I am perplexed as to what is going on here. I do realize my code may not be entirely proper in that I am not running anything in a predict or inference model (was planning to check/tackle that later), but I don't understand how the model itself seems to changing each time I run input into the model even though I am not running backward() or trainer.step(). Any insight would be appreciated. Why is this happening?

My only guess is that perhaps the hidden state is preserved between runs. But I thought I had not coded it to do so (I saw an example where this was done and the hidden state had to be explicitly saved and fed back into the RNN).

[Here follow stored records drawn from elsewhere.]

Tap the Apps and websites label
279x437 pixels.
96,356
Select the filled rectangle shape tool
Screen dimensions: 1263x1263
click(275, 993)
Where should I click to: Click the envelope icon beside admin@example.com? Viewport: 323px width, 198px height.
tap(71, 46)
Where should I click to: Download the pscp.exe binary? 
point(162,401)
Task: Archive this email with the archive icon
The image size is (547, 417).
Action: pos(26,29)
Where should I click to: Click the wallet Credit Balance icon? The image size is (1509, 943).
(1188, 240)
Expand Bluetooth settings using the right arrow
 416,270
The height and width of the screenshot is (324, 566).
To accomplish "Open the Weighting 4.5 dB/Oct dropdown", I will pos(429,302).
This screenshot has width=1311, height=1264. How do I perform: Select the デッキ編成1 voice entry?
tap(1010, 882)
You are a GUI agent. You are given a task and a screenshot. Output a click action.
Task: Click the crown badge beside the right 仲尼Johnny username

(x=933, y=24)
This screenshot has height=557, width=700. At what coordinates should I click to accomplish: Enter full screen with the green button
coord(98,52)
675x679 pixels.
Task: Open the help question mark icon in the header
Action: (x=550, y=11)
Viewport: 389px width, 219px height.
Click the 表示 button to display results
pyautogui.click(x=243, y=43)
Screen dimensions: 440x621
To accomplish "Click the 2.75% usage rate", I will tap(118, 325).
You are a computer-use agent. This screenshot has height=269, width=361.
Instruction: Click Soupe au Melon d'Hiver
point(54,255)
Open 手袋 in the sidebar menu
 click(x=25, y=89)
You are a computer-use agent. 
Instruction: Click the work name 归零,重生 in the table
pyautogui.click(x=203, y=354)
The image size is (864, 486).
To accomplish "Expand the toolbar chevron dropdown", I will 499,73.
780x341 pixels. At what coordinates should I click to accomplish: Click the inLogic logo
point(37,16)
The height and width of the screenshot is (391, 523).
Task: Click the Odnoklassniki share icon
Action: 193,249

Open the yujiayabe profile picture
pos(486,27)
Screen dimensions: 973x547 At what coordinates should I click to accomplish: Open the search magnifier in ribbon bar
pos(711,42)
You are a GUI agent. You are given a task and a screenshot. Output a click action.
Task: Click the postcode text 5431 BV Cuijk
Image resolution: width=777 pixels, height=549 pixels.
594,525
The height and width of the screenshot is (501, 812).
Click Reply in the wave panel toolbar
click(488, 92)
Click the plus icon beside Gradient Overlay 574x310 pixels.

In particular, I have not implemented a begin_state method for my gluon.Block. I am not sure how to verify or disprove this guess.

Here is my gluon.Block as implemented in case that is relevant:

class RNNModel(gluon.Block):
    def __init__(self, mode, num_inputs, num_embed, num_hidden,
                 num_layers, dropout=0.5, tie_weights=False, **kwargs):
        super(RNNModel, self).__init__(**kwargs)
        with self.name_scope():
            self.drop = nn.Dropout(dropout)
            self.rnn = rnn.GRU(num_hidden, num_layers, dropout=dropout,
                               input_size=num_inputs)
            self.decoder = nn.Dense(1, in_units = num_hidden)
            self.num_hidden = num_hidden

    def forward(self, inputs):
        output = self.rnn(inputs)
        output = self.drop(output)
        decoded = self.decoder(output.reshape((-1, self.num_hidden)))
        return decoded

Solution

  • I determined that within the with autograd.record() context, the hidden state must keep evolving, because I did not see this behavior outside of this context. Because my model does not provide a variable which exposes the hidden state I was not able to verify this explicitly, but it makes the most sense. Also I was able to confirm that the weights that are exposed (via trainer._params) were not changing, so it had to be the hidden state.